**Request:**
Can you repeat the stretch from "Republicans in the" through "take effect eventually." of the Wisconsin article below, substituting "court challenge" for "lawsuit"?

**Excerpt provided:**
*****

The Mood in Wisconsin: Shaken, Angry, but Proud
Wisconsin public sector unionists face a sobering situation after nine weeks of unprecedented activism—for many, no contracts.
Republicans in the state senate passed the “budget repair” bill March 9, which would strip unions of almost all their collective bargaining rights. It remains in legal limbo because of a lawsuit, although unions expect the bill to take effect eventually.
Yet the unionists’ mood is more angry than depressed, says Jim Cavanaugh, South Central Federation of Labor president. At a Labor Notes Troublemakers School in Madison April 2, the feeling was mainly pride.
Of course, Cavanaugh and the troublemakers are the activists. Carl Aniel, a food service worker at the University of Wisconsin, says his co-workers are “50-50. Some are incredibly frustrated and stunned. Other people are very motivated and want to do more than has happened this far.”
In Madison, the movement feeling is far from over. People still walk the Capitol Square with signs each day, and many wear buttons. Placards against Governor Scott Walker decorate the windows of houses and downtown businesses.
Midwest Resistance
The Mood in Wisconsin: Shaken, Angry, but Proud
Tea Partiers at a snowy April 16 demonstration at the Capitol were surrounded by at least 5,000 counter-protesters. More than 1,000 teachers and other public employees came to a state budget hearing in Milwaukee April 11—and chanted “Shame!” as Republicans walked out on them.
A plethora of labor-community coalitions have formed or been energized. An activist could find a meeting or a training to attend every night of the week, or could petition to recall Republican state senators, or march with Iraq Veterans Against the War. The state AFL-CIO is organizing more big rallies, including one in Milwaukee May 1 linking worker and immigrant rights.
Management, of course, is taking advantage of the moment: Walker threatens layoffs of state employees. Department of Revenue managers warn that slow-downs will be punished. In the Department of Corrections, they promise that an old (corrupt) bonus system will be brought back.

*****

**Dataset extract:**
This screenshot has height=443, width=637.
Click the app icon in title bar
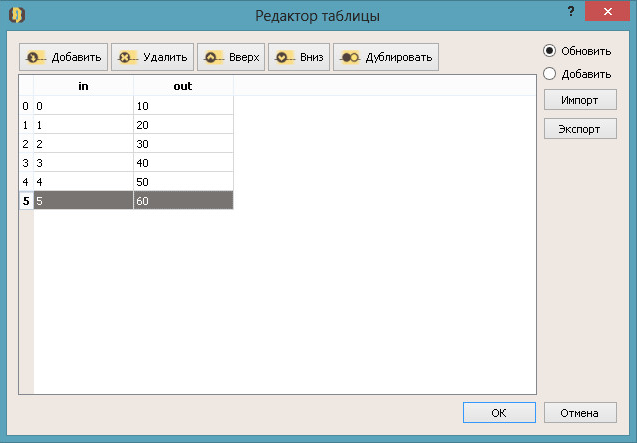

*****

**Written answer:**
Republicans in the state senate passed the “budget repair” bill March 9, which would strip unions of almost all their collective bargaining rights. It remains in legal limbo because of a court challenge, although unions expect the bill to take effect eventually.